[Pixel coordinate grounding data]

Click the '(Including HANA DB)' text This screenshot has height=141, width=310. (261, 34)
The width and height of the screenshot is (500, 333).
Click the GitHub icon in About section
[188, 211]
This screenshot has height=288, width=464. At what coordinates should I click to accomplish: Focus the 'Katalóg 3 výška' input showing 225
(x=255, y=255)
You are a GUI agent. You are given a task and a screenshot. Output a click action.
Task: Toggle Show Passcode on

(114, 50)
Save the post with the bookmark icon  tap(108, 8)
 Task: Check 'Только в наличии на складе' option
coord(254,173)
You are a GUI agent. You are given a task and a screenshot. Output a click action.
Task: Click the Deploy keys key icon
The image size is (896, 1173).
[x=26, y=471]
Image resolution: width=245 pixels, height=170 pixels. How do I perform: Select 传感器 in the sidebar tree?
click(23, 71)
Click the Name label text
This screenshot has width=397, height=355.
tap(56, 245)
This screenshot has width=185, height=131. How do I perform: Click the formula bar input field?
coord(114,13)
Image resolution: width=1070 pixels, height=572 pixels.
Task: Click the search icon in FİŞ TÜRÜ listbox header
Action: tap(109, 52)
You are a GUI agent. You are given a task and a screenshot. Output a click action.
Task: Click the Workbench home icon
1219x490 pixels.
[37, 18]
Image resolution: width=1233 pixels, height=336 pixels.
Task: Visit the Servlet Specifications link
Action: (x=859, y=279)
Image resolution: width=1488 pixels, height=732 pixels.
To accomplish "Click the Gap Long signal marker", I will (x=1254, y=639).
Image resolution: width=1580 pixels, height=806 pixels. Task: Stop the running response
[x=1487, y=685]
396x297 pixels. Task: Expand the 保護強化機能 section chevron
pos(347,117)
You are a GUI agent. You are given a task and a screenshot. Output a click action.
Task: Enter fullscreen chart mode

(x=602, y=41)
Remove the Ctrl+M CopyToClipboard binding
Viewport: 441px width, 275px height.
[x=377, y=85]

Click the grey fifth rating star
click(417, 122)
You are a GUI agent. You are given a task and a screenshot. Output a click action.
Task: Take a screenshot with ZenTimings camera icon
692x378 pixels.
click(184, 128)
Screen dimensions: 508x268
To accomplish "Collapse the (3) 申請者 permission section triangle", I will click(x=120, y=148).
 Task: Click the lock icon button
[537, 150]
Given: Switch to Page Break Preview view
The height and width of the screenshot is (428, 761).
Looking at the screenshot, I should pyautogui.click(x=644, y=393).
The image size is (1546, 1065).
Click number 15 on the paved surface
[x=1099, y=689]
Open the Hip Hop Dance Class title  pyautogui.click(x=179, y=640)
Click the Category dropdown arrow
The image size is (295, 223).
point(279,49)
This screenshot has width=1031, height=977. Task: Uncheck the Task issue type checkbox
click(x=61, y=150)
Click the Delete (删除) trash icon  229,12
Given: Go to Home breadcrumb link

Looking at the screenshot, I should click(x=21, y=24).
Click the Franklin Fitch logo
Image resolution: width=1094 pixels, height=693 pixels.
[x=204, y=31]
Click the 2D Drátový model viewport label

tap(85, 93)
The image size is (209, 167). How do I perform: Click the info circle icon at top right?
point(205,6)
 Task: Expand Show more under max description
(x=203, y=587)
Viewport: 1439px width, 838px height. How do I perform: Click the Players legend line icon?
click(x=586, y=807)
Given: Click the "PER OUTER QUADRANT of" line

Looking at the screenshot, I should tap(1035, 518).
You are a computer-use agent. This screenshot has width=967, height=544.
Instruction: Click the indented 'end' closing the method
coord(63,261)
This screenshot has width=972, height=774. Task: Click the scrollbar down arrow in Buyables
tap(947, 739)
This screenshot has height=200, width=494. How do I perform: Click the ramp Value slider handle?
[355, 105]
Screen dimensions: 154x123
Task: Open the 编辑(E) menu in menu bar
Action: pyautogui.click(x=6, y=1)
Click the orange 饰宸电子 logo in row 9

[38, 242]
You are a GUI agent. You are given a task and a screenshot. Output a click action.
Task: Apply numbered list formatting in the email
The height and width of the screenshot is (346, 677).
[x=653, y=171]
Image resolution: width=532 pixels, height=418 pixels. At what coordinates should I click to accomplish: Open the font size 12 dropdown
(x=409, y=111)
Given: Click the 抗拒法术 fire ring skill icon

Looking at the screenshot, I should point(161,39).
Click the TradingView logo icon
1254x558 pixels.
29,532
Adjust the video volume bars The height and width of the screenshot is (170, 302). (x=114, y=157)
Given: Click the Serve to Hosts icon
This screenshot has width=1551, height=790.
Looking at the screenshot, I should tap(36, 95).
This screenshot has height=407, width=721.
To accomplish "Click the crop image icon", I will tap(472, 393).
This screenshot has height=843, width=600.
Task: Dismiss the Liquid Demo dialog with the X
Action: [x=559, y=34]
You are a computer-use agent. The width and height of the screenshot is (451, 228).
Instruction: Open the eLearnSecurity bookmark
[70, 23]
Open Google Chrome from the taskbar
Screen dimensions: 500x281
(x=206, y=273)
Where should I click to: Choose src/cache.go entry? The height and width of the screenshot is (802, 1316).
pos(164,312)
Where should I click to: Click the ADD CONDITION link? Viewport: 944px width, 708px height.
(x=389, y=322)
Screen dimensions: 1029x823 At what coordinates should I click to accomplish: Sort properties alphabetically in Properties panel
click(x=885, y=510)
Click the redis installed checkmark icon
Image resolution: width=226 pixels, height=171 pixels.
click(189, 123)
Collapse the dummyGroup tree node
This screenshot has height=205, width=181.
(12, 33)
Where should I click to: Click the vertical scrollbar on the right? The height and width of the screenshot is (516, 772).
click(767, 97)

* **EXERCISE REQUIREMENTS**:
Copy, from the data above, every line where the word "computer" appears.

* **RESULT FOR THIS TASK**:
You are a computer-use agent. This screenshot has width=967, height=544.
You are a computer-use agent. The width and height of the screenshot is (451, 228).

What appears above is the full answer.